# start of Document extract

Perils of duplicate finding
14 February 2024
Given an array of integers ([1, 2, 3, 1, 3, 1]
), find the elements which are duplicated.
No, we’re not interviewing.
I’m trying to prevent a user from specifying a reserved value twice.
Elsewhere in the file I already have duplicate detection for object tags.
val dupes: Map<Int, List<Widget>> =
widgets.groupBy(Widget::tag)
.filterValues { it.size > 1 }
I can do the same technique for the integer array with an identity function and grabbing the resulting keys.
val dupes: Set<Int> =
ints.groupBy { it }
.filterValues { it.size > 1 }
.keys
This prints [1, 3]
.
So… done? Yes!
But no, using the map seems wasteful, right?
Attempt 1
My first attempt to avoid the map was to remove the set of integers from a list of them.
This should result in a list of any duplicated elements.
val dupes: List<Int> =
ints.toList() - ints.toSet()
No matter the content of ints
, this will always print []
.
Why?
The minus
operator says that it “returns a list containing all elements of the original collection except the elements contained in the given elements
collection”.
So it removes all occurrences of each element in the set from the list.
This is some surprising behavior to hide behind an operator whose signature operates on an Iterable
receiver and Collection
argument.
Attempt 2
Second attempt switches to MutableList.removeAll
which takes a collection of elements.
The MutableList.remove
function only removes the first occurrence of an element, so this should remove the first occurrence of each element in the set.
val dupes: List<Int> =
ints.toMutableList()

# end of Document extract
# start of Material provided

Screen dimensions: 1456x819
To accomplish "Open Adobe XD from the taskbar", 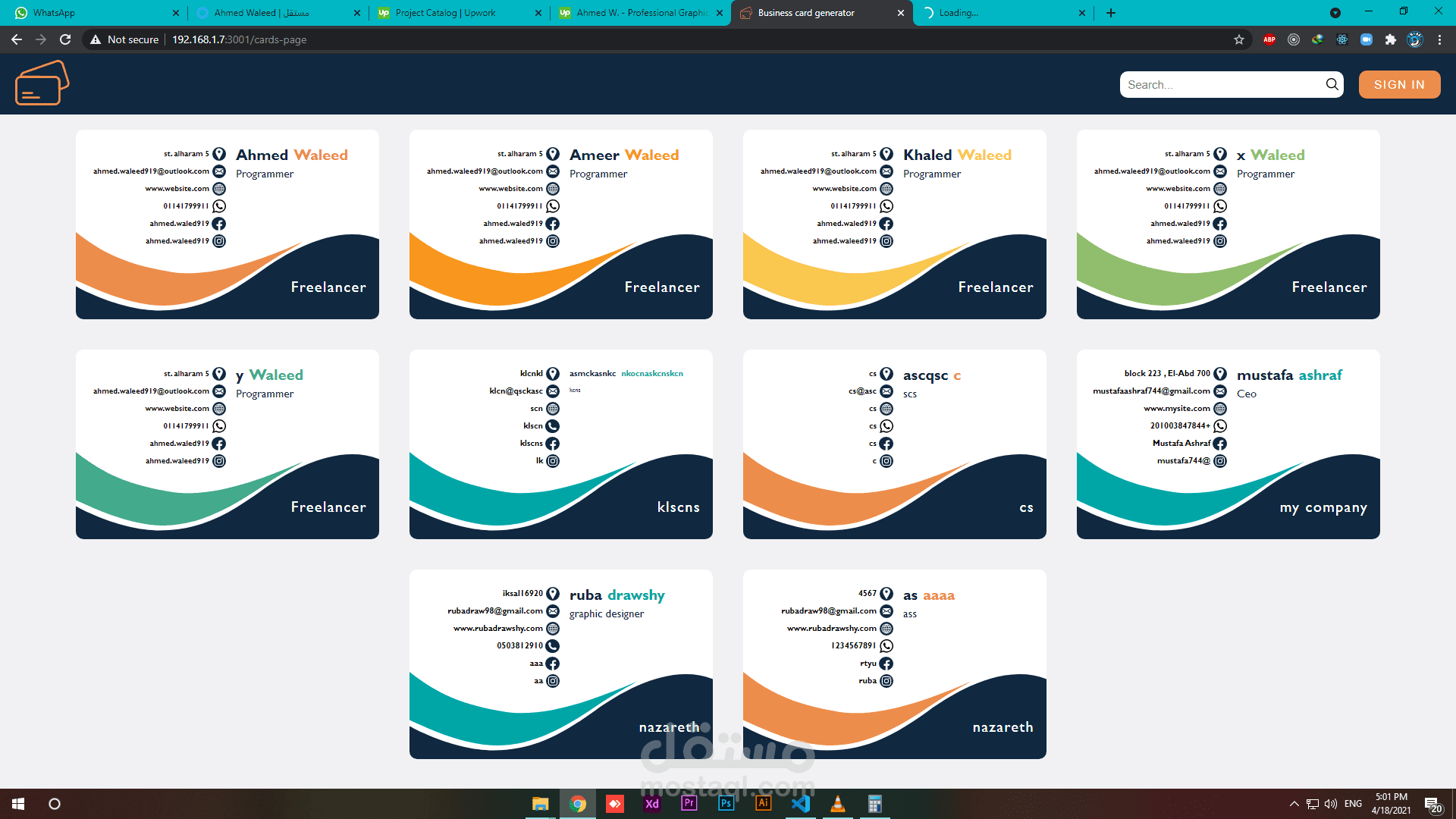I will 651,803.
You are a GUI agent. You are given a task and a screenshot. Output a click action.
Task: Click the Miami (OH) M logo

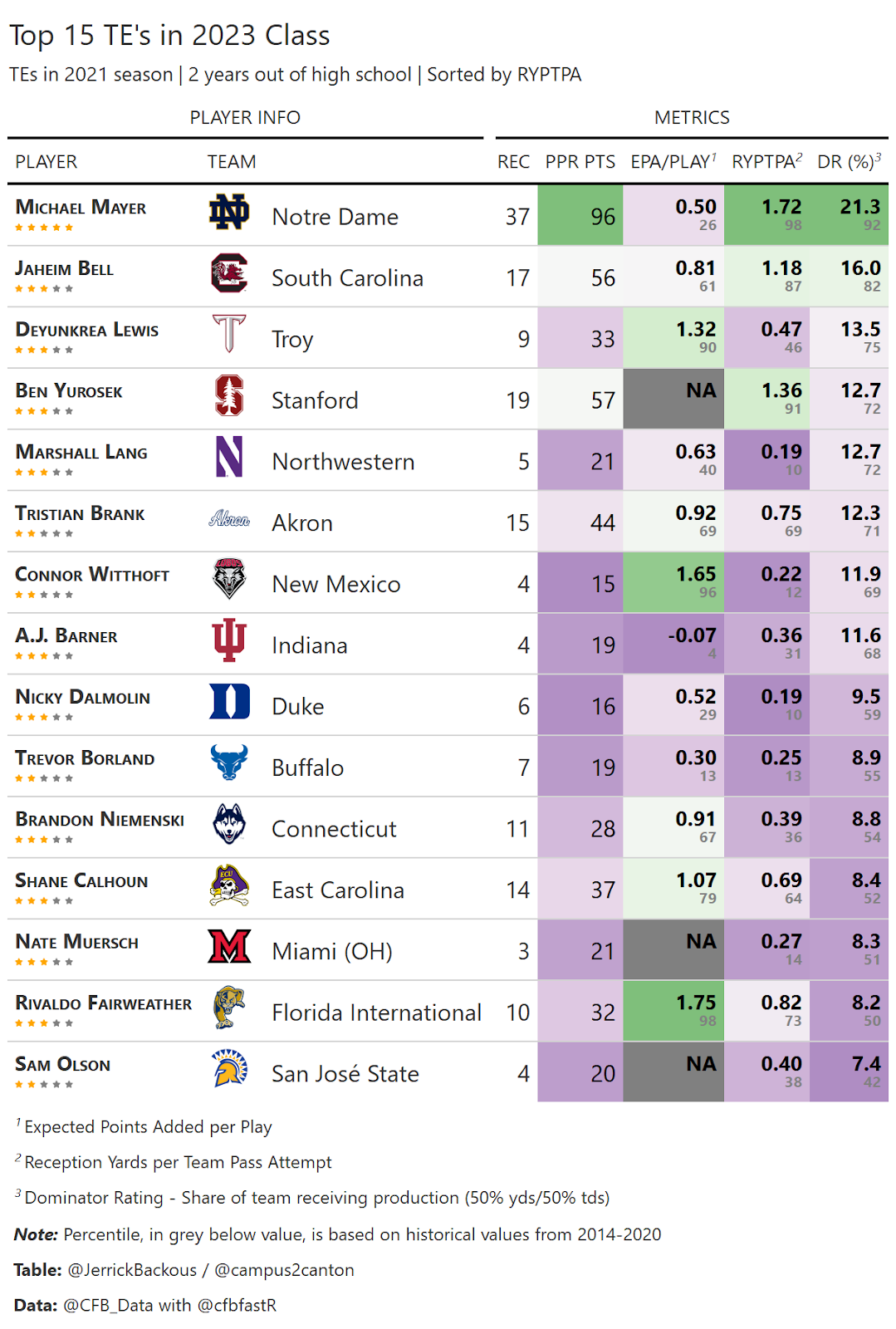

# end of Material provided

→ To do:
- a) In the post on duplicate finding, what does the Attempt 1 code always print, no matter what ints holds?
- b) Please continue the post on duplicate finding from the point where it stops.

→ Responses by task:
- a) It always prints [].

- b)
.apply { removeAll(ints.toSet()) }
This once again prints []
.
But why?
Kotlin made me a liar.
MutableList.remove
does indeed only remove the first occurrence of the element.
MutableList.removeAll
, however, removes all occurrences of each element in the supplied collection.
That’s quite the subtle asymmetry.
There is no function for removing all occurrences of a single element.
Nor a function to remove only the first occurrences of each element of a supplied collection.
You needn’t be mad at Kotlin, though.
It inherited this behavior from Java.
Attempt 3
Third attempt now with MutableList.remove
.
val dupes: List<Int> =
ints.toMutableList()
.apply { ints.toSet().forEach(::remove) }
This (finally) prints [1, 3, 1]
.
If we want just the set of duplicates to match the map-based approach above we can tag on a toSet()
.
val dupes: Set<Int> =
ints.toMutableList()
.apply { ints.toSet().forEach(::remove) }
.toSet()
Visually this is not the greatest.
It’s also not really that efficient (not that we’ve been worrying about that yet).
We got here because I started with a clever-but-incorrect approach (toList() - toSet()
) that I then had to refactor until it was correct.
Attempt 4
Fourth attempt is a chance to reset our approach.
I thought that we could partition the elements based on whether we’ve seen the value before.
A set tracks the values, and its MutableSet.add
returns a boolean indicating whether the collection was mutated (i.e., has been seen before).
val dupes: Set<Int> =
HashSet<Int>()
.run { ints.partition(::add) }
.second
.toSet()
This prints [1, 3]
correctly.
Visually the code is just dreadful.
It’s hard to quickly discern what value is flowing from line to line.
Using partition
was just my first intuition.
But a partition
that throws away half the result has another name: a filter
!
Attempt 5
Fifth attempt at this now using a filter.
val dupes: Set<Int> =
ints.filterNot(HashSet<Int>()::add)
.toSet()
This continues to print [1, 3]
correctly.
We use filterNot
because we want to keep elements where MutableSet.add
returns false.
Visually this is pretty decent.
The use of HashSet<Int>()::add
is what’s known as a bound reference.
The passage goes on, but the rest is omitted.